Hello,
I’m reaching out publicly after approximately two weeks of extensive testing with the Batch API, investing significant personal time and resources. Despite multiple attempts to resolve these issues through direct support channels, the problems persist, and thus, I am providing a detailed, transparent report here.
Summary of Main Issues:
Billing discrepancies: Costs are unpredictable and do not match actual token usage.
High failure rates: Batch requests frequently have a failure rate up to 90%.
Detailed Results of Latest Experiment:
Experiment Conditions:
Start: April 26, 2025, at 04:24
Duration: 2 days, 6 hours, 24 minutes, and 17 seconds
Total batches sent: 93 (varying from 1 to 100 items per batch)
Model used: o4-mini-2025-04-16
Request Statistics:
API Responses: Total requests – 885; Successful – 758; Failed – 97.
Dashboard / Usage: Reports 1,838 total requests.
Conclusion: The Dashboard figures appear significantly inflated and inconsistent with actual API data.
Conclusion: Even disregarding my involvement in the free token program (up to 10 million tokens for the o4-mini model), Dashboard numbers are unreasonably high.
Billing Statistics:
Calculation based on actual token usage: Input – $3.100174; Output – $33.510385; Total – $36.610559.
Billing: Actual balance reduction matches Dashboard usage exactly.
Conclusion: Actual charges exceed calculated amounts by approximately 1.5 times.
Observations:
The discrepancy in the number of requests is extremely large, even considering failed requests; Dashboard figures exceed real data by more than double.
This discrepancy likely affects token count accuracy as well.
A key oversight on my part was not thoroughly documenting this issue when initially discovered.
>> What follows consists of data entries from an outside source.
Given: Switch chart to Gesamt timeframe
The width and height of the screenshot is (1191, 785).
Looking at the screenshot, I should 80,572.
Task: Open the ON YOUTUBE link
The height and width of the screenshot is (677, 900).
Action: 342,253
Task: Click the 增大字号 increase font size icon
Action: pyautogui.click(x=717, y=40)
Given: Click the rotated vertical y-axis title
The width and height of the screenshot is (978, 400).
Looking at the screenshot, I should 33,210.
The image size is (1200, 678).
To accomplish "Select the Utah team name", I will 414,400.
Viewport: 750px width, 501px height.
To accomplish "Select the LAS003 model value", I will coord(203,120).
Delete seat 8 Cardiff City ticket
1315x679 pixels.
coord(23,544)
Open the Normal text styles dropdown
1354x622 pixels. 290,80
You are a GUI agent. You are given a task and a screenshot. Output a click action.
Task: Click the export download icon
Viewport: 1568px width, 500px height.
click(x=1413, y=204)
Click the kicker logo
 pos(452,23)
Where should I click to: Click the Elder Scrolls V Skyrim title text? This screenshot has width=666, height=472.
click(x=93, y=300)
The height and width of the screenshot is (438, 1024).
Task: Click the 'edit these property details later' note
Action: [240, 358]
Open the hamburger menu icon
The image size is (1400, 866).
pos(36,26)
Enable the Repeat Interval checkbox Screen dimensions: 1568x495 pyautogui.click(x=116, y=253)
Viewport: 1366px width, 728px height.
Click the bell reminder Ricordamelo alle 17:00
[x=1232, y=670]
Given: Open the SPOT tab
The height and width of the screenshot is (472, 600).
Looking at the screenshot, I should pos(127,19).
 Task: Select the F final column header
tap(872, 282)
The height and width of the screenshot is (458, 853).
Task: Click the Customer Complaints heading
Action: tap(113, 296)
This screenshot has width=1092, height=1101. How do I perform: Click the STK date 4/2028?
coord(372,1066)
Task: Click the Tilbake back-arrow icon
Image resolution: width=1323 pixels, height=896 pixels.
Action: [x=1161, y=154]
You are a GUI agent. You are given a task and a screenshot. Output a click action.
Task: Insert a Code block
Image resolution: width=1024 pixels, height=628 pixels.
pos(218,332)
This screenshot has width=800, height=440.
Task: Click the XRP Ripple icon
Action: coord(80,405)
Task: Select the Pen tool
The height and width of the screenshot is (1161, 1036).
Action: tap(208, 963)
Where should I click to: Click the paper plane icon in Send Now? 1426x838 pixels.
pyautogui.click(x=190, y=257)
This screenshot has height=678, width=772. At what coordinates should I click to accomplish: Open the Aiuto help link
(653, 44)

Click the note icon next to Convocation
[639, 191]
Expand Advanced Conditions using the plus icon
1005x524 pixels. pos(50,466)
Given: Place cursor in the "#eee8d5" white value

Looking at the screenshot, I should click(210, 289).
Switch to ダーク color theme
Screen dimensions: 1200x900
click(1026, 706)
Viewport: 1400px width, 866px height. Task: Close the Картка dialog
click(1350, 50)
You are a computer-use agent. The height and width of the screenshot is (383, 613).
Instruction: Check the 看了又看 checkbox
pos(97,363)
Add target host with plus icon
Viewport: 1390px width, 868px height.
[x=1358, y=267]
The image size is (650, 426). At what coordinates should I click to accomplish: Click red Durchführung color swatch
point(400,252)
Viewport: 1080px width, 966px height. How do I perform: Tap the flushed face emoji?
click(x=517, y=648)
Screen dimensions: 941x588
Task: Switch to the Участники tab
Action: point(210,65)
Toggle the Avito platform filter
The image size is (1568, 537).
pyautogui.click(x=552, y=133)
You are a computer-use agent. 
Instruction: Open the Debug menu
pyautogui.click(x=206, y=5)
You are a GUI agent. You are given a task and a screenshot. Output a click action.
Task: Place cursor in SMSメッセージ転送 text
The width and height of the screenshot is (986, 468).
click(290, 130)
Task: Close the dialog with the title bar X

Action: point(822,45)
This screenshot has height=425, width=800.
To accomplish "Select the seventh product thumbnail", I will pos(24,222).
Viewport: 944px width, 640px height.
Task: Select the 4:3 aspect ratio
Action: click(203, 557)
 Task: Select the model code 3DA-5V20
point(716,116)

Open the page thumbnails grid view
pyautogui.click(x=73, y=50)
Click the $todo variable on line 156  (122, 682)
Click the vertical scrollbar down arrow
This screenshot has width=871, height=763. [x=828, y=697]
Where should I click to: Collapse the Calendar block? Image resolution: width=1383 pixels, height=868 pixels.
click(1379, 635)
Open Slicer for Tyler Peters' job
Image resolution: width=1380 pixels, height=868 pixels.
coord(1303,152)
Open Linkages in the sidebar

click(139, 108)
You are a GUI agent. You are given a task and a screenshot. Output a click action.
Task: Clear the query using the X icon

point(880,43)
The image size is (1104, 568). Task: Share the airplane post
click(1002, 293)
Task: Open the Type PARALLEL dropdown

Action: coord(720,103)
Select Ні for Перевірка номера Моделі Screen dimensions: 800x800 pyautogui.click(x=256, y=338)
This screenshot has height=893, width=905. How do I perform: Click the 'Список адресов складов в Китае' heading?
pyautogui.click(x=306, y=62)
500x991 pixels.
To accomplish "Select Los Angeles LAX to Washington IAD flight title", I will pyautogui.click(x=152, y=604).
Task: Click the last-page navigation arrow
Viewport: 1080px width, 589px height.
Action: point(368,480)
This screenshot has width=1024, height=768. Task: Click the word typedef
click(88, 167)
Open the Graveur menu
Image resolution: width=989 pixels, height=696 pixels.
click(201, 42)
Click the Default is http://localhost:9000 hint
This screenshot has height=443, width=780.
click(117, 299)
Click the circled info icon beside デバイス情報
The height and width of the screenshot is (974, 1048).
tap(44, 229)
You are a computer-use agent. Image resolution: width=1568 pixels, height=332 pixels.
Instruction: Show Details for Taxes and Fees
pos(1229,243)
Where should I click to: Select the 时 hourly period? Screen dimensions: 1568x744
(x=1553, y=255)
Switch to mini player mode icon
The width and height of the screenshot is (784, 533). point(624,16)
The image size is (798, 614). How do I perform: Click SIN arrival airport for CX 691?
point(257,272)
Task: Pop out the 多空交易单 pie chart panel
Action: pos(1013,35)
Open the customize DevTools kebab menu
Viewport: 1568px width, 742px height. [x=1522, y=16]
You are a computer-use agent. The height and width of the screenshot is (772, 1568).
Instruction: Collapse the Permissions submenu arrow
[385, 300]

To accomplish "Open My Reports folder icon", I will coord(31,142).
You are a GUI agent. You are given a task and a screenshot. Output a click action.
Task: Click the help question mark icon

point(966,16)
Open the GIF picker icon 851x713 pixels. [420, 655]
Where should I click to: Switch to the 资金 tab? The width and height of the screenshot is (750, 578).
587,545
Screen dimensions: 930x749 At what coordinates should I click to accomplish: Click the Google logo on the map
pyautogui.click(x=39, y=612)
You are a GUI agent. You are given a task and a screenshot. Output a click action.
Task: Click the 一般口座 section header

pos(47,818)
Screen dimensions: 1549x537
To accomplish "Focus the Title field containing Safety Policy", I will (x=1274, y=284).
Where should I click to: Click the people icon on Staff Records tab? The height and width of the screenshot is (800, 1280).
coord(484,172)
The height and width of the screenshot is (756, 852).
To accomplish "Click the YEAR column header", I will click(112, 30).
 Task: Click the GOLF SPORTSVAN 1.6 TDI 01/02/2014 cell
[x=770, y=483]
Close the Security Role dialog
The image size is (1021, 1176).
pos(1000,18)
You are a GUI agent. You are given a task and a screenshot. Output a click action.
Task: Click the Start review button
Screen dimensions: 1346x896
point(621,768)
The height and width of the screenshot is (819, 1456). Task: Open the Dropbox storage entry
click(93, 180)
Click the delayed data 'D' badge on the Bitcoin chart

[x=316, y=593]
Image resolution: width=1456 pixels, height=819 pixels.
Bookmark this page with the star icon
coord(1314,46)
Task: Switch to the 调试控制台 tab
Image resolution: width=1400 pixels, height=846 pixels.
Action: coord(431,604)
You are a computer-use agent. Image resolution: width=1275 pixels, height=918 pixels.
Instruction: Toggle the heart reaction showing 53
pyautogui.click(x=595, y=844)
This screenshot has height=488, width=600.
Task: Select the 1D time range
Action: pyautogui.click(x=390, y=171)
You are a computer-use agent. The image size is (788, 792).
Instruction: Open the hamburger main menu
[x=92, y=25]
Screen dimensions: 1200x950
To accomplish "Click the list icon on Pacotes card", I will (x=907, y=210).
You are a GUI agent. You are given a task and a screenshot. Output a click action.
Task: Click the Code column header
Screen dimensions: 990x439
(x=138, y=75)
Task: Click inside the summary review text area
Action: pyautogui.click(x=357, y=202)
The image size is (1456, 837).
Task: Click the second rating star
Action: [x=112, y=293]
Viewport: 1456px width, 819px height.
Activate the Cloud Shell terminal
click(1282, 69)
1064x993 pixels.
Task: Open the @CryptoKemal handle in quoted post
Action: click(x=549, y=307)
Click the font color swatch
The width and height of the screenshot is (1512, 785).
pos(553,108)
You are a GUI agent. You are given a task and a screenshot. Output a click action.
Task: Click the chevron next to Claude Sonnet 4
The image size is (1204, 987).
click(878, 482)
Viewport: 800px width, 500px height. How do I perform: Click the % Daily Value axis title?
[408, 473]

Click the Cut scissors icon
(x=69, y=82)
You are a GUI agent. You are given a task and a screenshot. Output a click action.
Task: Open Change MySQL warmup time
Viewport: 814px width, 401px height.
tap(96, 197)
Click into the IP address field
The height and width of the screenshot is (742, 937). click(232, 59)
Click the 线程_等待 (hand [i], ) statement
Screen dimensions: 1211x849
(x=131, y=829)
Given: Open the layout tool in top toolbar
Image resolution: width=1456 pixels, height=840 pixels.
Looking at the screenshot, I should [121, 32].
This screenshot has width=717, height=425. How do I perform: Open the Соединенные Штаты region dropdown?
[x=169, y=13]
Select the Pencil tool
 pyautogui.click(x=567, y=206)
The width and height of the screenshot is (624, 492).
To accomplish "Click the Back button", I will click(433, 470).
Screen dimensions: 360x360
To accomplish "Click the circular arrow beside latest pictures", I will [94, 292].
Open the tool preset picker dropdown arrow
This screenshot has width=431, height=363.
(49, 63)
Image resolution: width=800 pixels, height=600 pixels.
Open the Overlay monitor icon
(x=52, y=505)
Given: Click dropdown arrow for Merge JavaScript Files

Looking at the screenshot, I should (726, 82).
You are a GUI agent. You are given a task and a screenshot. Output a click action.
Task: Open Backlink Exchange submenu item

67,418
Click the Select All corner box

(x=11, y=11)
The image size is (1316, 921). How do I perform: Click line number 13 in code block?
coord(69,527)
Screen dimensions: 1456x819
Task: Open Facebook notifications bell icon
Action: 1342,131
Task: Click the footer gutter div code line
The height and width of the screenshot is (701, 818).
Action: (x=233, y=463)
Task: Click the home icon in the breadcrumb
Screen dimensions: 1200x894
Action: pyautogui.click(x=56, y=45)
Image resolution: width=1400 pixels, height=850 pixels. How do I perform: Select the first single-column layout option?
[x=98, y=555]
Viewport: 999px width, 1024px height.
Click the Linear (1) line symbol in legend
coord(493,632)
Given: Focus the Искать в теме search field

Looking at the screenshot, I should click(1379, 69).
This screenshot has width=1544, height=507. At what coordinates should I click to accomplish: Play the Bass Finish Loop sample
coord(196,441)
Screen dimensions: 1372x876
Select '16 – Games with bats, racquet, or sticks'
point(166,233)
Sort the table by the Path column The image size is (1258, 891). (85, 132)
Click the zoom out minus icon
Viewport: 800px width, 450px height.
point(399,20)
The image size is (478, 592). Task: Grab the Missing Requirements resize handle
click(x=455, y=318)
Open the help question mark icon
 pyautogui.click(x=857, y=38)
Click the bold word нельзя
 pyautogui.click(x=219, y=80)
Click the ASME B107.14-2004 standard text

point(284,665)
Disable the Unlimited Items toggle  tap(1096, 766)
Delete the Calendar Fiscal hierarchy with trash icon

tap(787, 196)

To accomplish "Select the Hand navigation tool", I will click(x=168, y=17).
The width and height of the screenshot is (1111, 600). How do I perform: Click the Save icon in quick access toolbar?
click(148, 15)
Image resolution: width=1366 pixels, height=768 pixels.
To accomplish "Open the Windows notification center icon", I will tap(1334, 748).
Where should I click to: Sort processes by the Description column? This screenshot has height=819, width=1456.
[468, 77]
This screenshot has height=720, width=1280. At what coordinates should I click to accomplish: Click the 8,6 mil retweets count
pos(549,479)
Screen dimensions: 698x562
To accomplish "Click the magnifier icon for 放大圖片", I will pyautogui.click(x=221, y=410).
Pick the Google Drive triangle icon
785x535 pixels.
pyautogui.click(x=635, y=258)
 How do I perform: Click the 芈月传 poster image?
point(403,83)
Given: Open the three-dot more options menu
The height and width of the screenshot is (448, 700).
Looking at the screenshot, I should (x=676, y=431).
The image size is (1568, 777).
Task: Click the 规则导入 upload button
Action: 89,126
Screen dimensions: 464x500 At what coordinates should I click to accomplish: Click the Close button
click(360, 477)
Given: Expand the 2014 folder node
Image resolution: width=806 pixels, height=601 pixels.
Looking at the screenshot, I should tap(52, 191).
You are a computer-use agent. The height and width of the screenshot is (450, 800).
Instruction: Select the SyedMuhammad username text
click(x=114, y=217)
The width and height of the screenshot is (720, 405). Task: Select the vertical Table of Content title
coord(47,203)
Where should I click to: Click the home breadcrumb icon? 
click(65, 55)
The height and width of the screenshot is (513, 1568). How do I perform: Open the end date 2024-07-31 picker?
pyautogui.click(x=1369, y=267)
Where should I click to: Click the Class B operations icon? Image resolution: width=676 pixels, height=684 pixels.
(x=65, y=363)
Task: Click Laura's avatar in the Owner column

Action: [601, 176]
Initially, the issue arose with a 10-fold acceleration in fund depletion. Furthermore, there is currently no transparency regarding the usage of my free token allocation, complicating accurate billing verification. Nonetheless, even excluding free tokens entirely, I’ve been charged at least 1.5 times more than what would be accurate based on documented usage.
I kindly ask OpenAI to urgently investigate and address these significant discrepancies.
Thank you for your attention to this critical matter.
For pending jobs showing up in billing, I would wonder if its equivalent to “preauthorizing your card”, where your input and max_tokens is evaluated against your credit balance to pay for it.
That’s how it is with fine-tuning - where you needed enough funds to pay for the job even when it was free.
If not holding back funds per job, you could submit thousands of $0.10 batches against your $0.10 balance.
Then, you may need to wait a while for the billing to settle down, just as billing for usage can even show up only the following day.
I am willing to accept and agree to the described mechanics, provided that upon completion of the task, the resulting figures align with actual usage. As noted in my initial post, there is currently a substantial discrepancy between the number of requests submitted and the actual tokens consumed upon completion of all batches.
Hi, thank you for reporting the issue. I am unable to indetify your organization ID by the Batch ID for the specified dates. Could you please provide batch ID, request ID and the date range when those were run? I will investigate as soon as possible. Thank you!
Hi there. I am also experiencing significant discrepancies between (ex-ante) predicted tokens and requests, and the OpenAI-calculated (ex-post) tokens and requests. For example, on May 12th I submitted a batch job with 10k requests and 8M completion tokens were returned. OpenAI’s usage dashboard is reporting 24k requests and 63M completion tokens. I only see the single batch output in the Batches page, and the numbers simply do not align with what was submitted. Did they ever follow up with you on this?
Hi! Please create a Support Ticket with OpenAI, and provide your Org ID, Batch Job IDs, and the Batch Output you had received. We will investigate your issue and get back to you. Thank you!
Hi - you can request human help, reference this thread, and ask for an investigation. Please make sure to reference https://community.openai.com/t/1245120/ discussion in the ticket you open - Thank you!
Hey! Yes, they did follow up, and in my case, the issue was partially resolved. I’d suggest putting together detailed stats for one specific case and contacting them via the support chat. The process can take some time, but in my experience, the support team genuinely tries to help and won’t leave you hanging.